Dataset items
┄┄┄┄┄┄┄┄┄┄┄┄┄┄┄┄┄┄┄┄

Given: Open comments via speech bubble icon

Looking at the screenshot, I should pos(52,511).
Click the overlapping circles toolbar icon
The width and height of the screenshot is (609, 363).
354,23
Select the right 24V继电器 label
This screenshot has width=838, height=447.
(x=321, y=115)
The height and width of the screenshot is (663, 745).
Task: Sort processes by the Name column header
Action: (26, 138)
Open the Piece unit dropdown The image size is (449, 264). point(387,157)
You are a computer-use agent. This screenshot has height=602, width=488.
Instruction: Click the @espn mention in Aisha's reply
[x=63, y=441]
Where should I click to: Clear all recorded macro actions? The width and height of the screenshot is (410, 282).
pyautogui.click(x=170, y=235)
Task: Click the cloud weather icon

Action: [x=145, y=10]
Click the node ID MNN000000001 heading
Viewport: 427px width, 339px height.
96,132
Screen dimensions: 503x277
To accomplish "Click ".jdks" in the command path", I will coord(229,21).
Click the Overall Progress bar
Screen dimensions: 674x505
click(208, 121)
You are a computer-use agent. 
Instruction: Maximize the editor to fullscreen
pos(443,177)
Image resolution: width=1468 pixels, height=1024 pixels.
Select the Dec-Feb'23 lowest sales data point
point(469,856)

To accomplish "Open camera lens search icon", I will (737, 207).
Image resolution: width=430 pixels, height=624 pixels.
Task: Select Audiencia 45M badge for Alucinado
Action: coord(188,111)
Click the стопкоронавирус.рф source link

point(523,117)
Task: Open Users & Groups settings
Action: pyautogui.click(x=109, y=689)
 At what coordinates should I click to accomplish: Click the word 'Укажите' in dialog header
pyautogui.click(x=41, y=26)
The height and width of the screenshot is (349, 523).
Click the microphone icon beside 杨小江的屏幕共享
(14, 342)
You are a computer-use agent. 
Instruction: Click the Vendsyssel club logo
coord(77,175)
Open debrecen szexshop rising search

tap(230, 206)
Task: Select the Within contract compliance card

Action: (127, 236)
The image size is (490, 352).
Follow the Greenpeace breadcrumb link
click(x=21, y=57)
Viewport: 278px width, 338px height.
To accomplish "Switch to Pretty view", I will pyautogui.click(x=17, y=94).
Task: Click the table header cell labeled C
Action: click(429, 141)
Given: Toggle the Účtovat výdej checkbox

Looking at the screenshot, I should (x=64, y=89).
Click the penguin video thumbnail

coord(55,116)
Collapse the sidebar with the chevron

┄┄┄┄┄┄┄┄┄┄┄┄┄┄┄┄┄┄┄┄

§ EXERCISE DESCRIPTION
In the entries above, the lines from the one bearing "At what coordinates" up to and including the one bearing "The image size is (490, 352)." should be transcribed exactly; no other line is wanted.

§ RESULT BELOW
 At what coordinates should I click to accomplish: Click the word 'Укажите' in dialog header
pyautogui.click(x=41, y=26)
The height and width of the screenshot is (349, 523).
Click the microphone icon beside 杨小江的屏幕共享
(14, 342)
You are a computer-use agent. 
Instruction: Click the Vendsyssel club logo
coord(77,175)
Open debrecen szexshop rising search

tap(230, 206)
Task: Select the Within contract compliance card

Action: (127, 236)
The image size is (490, 352).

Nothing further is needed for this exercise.